Stored items:

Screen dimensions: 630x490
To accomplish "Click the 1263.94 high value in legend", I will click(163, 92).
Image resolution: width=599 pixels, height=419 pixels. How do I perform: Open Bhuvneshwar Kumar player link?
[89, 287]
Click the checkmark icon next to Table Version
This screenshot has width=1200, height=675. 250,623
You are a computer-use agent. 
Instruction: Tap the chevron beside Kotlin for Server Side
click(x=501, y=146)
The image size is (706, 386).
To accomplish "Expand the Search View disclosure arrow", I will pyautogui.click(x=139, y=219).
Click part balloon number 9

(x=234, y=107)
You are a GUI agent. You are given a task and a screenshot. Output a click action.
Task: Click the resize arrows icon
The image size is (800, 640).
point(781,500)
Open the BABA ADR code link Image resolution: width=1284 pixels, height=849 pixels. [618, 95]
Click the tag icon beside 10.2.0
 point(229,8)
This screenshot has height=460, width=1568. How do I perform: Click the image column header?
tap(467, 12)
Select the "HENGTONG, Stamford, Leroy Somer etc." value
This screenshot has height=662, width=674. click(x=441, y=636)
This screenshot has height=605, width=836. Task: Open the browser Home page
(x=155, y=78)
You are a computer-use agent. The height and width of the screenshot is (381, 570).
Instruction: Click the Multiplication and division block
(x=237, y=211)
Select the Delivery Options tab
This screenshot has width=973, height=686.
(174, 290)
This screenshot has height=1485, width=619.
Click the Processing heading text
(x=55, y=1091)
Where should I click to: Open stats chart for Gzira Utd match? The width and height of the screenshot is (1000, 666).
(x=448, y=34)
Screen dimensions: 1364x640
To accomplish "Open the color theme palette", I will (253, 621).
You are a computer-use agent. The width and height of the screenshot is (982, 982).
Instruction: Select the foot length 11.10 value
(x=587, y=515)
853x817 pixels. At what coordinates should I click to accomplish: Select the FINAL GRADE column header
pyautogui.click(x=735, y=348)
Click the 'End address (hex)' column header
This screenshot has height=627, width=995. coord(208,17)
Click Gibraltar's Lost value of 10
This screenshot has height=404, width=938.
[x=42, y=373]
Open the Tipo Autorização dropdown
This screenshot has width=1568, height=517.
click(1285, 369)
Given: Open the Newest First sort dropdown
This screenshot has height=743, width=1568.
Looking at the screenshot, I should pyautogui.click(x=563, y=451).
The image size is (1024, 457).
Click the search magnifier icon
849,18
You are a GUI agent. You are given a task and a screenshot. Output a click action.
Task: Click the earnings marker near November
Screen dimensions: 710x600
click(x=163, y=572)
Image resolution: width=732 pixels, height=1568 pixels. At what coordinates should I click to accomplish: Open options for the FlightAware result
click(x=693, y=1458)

EXERCISE DESCRIPTION: Retype the entries exactly, please. Leave no line out.

EXERCISE RESULT:
Screen dimensions: 630x490
To accomplish "Click the 1263.94 high value in legend", I will click(163, 92).
Image resolution: width=599 pixels, height=419 pixels. How do I perform: Open Bhuvneshwar Kumar player link?
[89, 287]
Click the checkmark icon next to Table Version
This screenshot has width=1200, height=675. 250,623
You are a computer-use agent. 
Instruction: Tap the chevron beside Kotlin for Server Side
click(x=501, y=146)
The image size is (706, 386).
To accomplish "Expand the Search View disclosure arrow", I will pyautogui.click(x=139, y=219).
Click part balloon number 9

(x=234, y=107)
You are a GUI agent. You are given a task and a screenshot. Output a click action.
Task: Click the resize arrows icon
The image size is (800, 640).
point(781,500)
Open the BABA ADR code link Image resolution: width=1284 pixels, height=849 pixels. [618, 95]
Click the tag icon beside 10.2.0
 point(229,8)
This screenshot has height=460, width=1568. How do I perform: Click the image column header?
tap(467, 12)
Select the "HENGTONG, Stamford, Leroy Somer etc." value
This screenshot has height=662, width=674. click(x=441, y=636)
This screenshot has height=605, width=836. Task: Open the browser Home page
(x=155, y=78)
You are a computer-use agent. The height and width of the screenshot is (381, 570).
Instruction: Click the Multiplication and division block
(x=237, y=211)
Select the Delivery Options tab
This screenshot has width=973, height=686.
(174, 290)
This screenshot has height=1485, width=619.
Click the Processing heading text
(x=55, y=1091)
Where should I click to: Open stats chart for Gzira Utd match? The width and height of the screenshot is (1000, 666).
(x=448, y=34)
Screen dimensions: 1364x640
To accomplish "Open the color theme palette", I will (253, 621).
You are a computer-use agent. The width and height of the screenshot is (982, 982).
Instruction: Select the foot length 11.10 value
(x=587, y=515)
853x817 pixels. At what coordinates should I click to accomplish: Select the FINAL GRADE column header
pyautogui.click(x=735, y=348)
Click the 'End address (hex)' column header
This screenshot has height=627, width=995. coord(208,17)
Click Gibraltar's Lost value of 10
This screenshot has height=404, width=938.
[x=42, y=373]
Open the Tipo Autorização dropdown
This screenshot has width=1568, height=517.
click(1285, 369)
Given: Open the Newest First sort dropdown
This screenshot has height=743, width=1568.
Looking at the screenshot, I should pyautogui.click(x=563, y=451).
The image size is (1024, 457).
Click the search magnifier icon
849,18
You are a GUI agent. You are given a task and a screenshot. Output a click action.
Task: Click the earnings marker near November
Screen dimensions: 710x600
click(x=163, y=572)
Image resolution: width=732 pixels, height=1568 pixels. At what coordinates should I click to accomplish: Open options for the FlightAware result
click(x=693, y=1458)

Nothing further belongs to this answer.